#### Activity
Please copy each line from the entries that contains the string "badge".

#### Given records
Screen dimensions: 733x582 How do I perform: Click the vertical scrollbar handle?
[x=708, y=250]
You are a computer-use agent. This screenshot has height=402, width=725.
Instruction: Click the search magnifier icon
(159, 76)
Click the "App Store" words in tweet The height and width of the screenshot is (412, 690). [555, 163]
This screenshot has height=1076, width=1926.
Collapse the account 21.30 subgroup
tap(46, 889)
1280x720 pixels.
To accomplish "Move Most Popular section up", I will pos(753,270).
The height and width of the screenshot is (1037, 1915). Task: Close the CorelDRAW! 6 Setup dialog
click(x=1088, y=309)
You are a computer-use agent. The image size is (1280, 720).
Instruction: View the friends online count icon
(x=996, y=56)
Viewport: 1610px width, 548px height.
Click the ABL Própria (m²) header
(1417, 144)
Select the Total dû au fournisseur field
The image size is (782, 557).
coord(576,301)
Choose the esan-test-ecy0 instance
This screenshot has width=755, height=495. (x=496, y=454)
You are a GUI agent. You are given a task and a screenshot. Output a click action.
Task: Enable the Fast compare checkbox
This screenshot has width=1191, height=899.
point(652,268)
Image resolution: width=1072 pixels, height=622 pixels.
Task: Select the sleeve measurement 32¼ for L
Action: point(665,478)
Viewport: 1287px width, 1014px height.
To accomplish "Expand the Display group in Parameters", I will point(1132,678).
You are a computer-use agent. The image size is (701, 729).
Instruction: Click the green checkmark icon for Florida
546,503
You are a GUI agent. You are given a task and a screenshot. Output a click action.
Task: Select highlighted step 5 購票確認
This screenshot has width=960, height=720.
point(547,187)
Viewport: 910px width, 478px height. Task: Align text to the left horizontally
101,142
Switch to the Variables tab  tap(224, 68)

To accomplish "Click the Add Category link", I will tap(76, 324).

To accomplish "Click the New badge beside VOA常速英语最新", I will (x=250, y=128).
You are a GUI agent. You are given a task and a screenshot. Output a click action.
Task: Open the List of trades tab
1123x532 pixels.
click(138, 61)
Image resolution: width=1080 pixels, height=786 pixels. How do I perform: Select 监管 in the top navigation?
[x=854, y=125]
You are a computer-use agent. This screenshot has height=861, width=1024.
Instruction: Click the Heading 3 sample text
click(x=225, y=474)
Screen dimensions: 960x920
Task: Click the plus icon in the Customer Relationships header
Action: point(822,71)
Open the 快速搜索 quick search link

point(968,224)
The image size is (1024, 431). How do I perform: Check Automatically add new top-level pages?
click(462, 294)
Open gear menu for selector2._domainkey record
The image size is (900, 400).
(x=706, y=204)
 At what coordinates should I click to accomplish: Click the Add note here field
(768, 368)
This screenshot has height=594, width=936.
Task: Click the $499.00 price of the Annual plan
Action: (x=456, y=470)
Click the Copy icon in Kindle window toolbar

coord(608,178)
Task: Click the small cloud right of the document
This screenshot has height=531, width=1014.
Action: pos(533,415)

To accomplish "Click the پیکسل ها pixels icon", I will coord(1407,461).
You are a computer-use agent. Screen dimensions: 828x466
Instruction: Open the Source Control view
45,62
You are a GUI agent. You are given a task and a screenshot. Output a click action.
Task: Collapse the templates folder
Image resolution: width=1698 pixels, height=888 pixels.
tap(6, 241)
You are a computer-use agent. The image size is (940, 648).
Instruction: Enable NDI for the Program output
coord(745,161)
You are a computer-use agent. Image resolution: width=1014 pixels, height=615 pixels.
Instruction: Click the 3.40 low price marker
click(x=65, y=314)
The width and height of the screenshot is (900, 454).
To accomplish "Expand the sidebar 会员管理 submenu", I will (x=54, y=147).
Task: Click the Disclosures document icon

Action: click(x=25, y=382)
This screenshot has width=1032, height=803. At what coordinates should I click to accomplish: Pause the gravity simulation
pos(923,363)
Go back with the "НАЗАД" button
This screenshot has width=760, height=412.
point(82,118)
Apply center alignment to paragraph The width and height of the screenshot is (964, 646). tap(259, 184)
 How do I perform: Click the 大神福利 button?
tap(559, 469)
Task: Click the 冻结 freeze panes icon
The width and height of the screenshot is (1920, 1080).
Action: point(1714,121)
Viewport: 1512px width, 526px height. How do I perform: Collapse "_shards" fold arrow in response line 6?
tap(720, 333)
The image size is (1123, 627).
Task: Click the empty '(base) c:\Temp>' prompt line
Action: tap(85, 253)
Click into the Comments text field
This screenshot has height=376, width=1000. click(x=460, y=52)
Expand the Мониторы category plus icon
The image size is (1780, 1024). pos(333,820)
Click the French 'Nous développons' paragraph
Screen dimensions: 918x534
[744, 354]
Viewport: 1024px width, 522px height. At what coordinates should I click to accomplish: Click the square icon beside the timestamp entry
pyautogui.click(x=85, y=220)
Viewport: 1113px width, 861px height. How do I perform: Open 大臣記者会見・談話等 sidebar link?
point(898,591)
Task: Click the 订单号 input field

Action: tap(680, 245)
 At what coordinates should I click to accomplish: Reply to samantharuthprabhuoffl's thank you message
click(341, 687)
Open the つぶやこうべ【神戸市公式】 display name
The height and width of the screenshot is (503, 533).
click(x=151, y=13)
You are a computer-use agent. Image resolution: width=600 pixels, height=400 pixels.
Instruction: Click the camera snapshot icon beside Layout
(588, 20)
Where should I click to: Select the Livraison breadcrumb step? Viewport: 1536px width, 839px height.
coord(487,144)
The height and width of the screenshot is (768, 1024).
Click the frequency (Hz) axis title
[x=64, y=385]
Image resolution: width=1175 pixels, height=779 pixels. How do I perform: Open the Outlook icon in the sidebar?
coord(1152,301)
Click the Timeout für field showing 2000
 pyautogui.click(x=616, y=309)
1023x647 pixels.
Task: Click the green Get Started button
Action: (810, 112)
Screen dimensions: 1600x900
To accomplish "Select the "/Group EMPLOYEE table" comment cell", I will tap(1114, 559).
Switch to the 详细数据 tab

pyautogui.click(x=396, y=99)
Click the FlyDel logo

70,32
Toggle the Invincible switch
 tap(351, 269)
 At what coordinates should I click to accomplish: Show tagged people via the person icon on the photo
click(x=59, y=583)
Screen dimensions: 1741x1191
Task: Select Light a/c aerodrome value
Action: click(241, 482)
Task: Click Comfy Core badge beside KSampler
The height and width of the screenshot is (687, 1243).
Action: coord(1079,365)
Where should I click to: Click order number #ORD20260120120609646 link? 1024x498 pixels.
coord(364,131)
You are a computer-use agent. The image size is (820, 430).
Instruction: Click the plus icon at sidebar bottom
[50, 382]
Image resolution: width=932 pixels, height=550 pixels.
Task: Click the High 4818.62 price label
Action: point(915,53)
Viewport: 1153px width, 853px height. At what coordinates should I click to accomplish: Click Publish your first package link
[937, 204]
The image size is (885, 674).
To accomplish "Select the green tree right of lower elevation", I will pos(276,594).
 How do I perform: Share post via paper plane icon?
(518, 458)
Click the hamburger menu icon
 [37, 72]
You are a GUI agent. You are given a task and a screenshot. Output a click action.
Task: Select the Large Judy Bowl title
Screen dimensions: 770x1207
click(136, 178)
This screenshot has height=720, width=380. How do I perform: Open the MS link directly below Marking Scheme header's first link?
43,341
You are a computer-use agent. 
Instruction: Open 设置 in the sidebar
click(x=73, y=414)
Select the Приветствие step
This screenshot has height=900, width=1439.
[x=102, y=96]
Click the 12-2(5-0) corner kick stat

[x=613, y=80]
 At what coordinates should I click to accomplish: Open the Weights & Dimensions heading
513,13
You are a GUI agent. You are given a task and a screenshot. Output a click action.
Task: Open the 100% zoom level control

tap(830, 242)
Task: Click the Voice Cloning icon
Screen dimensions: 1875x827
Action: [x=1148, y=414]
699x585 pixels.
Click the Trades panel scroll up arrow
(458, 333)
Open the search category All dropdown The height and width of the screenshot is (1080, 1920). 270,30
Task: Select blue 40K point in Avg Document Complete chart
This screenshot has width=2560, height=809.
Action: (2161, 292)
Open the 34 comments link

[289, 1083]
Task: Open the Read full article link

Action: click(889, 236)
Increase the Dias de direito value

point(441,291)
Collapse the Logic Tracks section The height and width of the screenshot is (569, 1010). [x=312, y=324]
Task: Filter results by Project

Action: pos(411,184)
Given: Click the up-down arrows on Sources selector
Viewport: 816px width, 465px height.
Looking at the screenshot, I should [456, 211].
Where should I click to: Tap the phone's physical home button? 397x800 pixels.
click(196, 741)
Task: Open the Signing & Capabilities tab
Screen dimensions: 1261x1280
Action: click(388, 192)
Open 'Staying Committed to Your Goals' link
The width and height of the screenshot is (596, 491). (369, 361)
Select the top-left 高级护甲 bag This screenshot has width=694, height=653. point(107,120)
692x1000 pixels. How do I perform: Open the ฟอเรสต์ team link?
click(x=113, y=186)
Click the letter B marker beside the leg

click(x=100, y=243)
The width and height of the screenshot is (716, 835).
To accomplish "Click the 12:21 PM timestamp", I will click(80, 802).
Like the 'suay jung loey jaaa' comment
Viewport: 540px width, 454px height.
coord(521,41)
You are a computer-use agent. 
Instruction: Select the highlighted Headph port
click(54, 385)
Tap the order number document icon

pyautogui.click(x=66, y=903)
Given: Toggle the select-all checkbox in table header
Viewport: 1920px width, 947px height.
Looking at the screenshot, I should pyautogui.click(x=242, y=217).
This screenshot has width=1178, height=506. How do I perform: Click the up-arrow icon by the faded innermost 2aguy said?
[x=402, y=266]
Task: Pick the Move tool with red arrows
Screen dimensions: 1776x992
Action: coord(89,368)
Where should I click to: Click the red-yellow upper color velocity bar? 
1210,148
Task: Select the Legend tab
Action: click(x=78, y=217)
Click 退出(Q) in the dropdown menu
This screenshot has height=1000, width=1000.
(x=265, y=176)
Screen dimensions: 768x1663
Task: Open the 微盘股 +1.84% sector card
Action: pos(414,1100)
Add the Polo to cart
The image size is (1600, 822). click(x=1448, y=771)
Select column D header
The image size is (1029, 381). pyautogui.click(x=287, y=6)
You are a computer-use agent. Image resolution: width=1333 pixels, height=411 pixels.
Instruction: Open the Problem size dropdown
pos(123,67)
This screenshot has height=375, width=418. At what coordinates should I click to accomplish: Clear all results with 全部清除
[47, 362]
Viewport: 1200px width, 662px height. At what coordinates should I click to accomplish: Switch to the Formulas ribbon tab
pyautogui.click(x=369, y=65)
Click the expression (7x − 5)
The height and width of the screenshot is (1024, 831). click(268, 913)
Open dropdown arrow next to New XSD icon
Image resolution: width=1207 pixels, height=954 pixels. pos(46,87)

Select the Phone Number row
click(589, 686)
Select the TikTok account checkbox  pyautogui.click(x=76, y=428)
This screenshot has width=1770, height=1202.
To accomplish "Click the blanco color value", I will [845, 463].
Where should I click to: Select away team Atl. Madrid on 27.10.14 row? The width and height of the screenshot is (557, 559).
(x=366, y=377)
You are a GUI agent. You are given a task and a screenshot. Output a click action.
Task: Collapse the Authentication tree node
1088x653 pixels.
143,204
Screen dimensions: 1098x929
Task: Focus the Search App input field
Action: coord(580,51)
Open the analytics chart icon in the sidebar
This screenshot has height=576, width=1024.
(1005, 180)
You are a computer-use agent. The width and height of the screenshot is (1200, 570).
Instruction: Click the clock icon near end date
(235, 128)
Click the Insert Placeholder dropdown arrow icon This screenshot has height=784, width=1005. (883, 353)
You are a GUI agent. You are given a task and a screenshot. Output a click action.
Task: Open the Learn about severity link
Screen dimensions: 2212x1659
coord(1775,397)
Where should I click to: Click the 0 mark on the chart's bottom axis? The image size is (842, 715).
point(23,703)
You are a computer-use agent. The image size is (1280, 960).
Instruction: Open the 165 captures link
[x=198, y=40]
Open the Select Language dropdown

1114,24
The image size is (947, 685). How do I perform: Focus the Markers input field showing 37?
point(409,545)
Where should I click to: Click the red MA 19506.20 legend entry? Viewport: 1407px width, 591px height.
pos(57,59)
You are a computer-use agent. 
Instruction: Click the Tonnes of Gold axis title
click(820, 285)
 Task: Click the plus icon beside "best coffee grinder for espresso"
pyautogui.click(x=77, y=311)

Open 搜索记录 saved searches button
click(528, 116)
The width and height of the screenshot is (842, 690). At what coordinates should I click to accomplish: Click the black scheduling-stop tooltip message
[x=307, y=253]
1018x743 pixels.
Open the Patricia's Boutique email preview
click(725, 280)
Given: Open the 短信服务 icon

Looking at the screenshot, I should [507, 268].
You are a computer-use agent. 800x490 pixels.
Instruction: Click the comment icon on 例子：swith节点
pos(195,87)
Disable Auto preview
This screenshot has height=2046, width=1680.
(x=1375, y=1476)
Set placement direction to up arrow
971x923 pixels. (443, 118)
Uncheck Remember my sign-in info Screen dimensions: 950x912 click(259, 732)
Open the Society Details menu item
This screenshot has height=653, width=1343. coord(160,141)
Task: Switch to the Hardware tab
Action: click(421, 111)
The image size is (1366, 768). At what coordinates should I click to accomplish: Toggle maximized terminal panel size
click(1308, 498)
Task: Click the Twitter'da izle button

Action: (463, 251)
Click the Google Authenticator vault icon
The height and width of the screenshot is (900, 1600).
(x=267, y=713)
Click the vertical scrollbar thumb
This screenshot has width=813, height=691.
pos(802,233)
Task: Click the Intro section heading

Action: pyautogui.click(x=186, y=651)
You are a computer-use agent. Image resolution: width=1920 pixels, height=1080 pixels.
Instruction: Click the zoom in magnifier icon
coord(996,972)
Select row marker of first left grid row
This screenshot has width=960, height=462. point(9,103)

#### Reply to the task
To accomplish "Click the New badge beside VOA常速英语最新", I will (x=250, y=128).
Task: Click Comfy Core badge beside KSampler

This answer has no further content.